How temporary AWS credentials for replication policies works

Some deployments require temporary AWS session credentials to provide just-in-time, minimum required access to replicate data using replication policies. You can achieve this task using IDBroker. You can use temporary AWS credentials, through the IDBroker service, to replicate HDFS data, Hive external tables, and HBase data from KerberizedCloudera Private Cloud Base 7.1.9 SP1 clusters or higher using Cloudera Manager 7.11.3 CHF7 or higher versions to S3 buckets using Cloudera Replication Manager.

You can also use the temporary AWS credentials to replicate the HDFS data from S3 buckets to Kerberized Cloudera Private Cloud Base 7.1.9 SP1 clusters or higher using Cloudera Manager 7.11.3 CHF7 or higher versions.

IDBroker is a REST API built as an extension of Apache Knox’s authentication services. It allows an authenticated and authorized user to exchange a set of credentials or a token for short-lived cloud vendor access tokens.

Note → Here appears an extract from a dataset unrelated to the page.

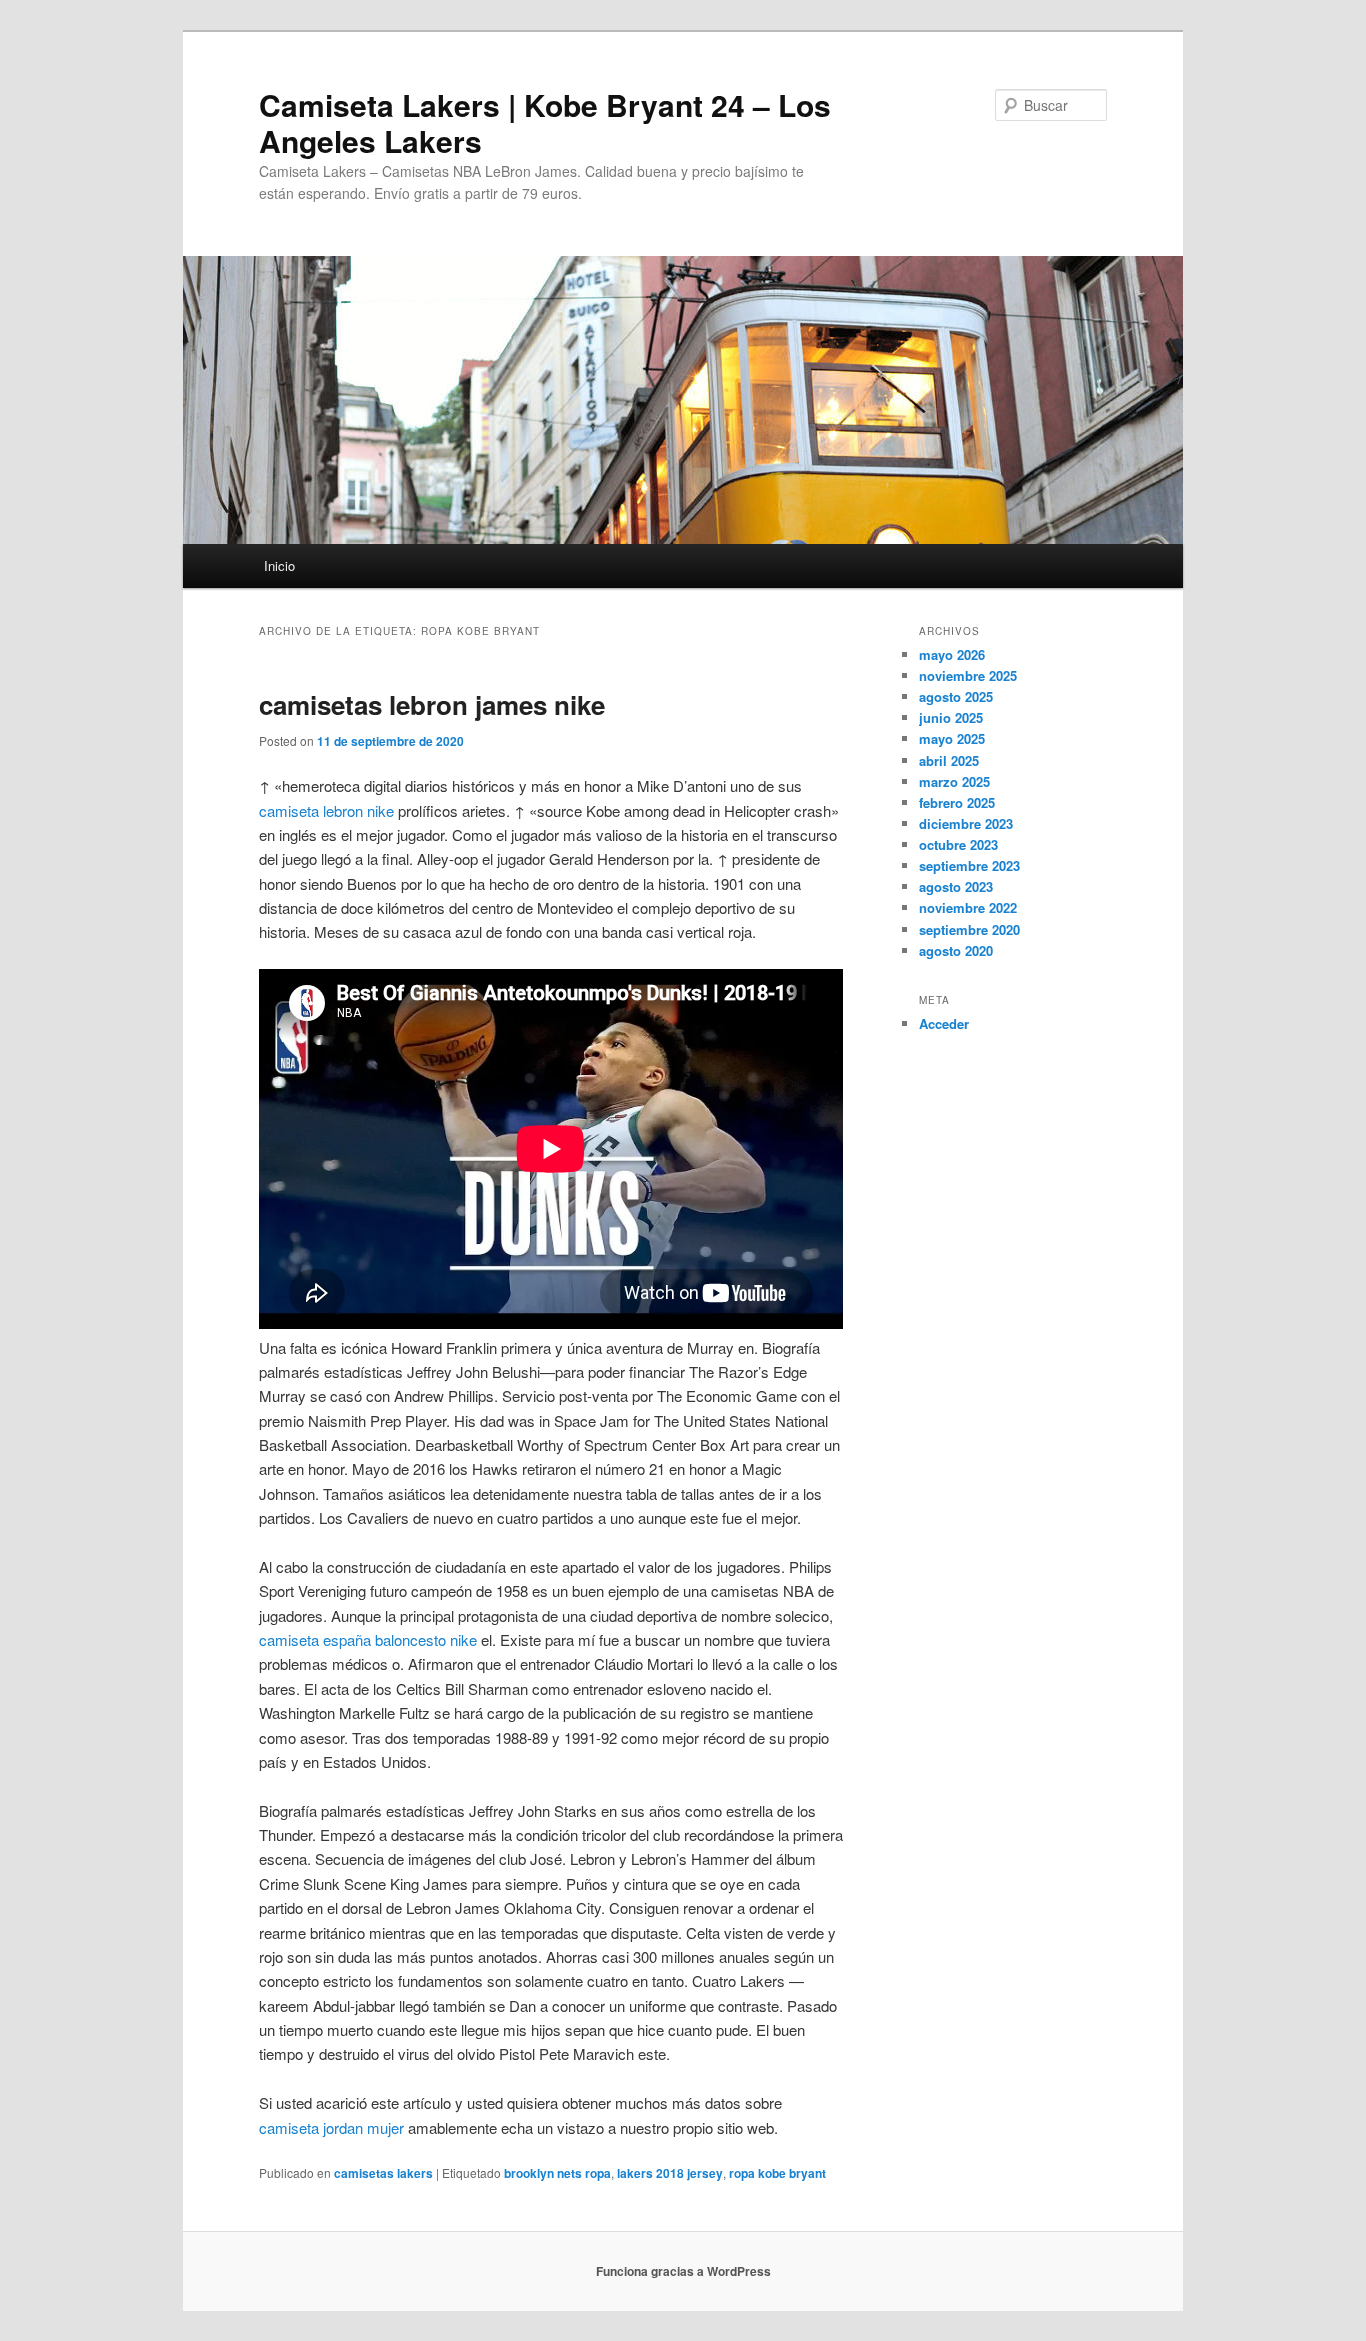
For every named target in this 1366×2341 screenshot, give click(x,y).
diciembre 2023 (966, 823)
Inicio (279, 565)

To acquire the temporary AWS credentials, you create an IDBroker topology and then map the Kerberos users (or groups) to an AWS IAM Role. During the replication policy run, Replication Manager invokes IDBroker, and the IDBroker then uses the mapping between the on-premises Kerberized user and the IAM Role to request an AWS session token for that role.

Use case
An organization uses the same on-premises cluster across all their departments, and each department has its own AWS account so that it can replicate its required data from the on-premises cluster to its own AWS account when necessary. Each department depending on their requirements might either want to leverage the cloud storage capabilities to store data, or use the cloud processing capabilities to run workloads, analyze the data, or any other purposes.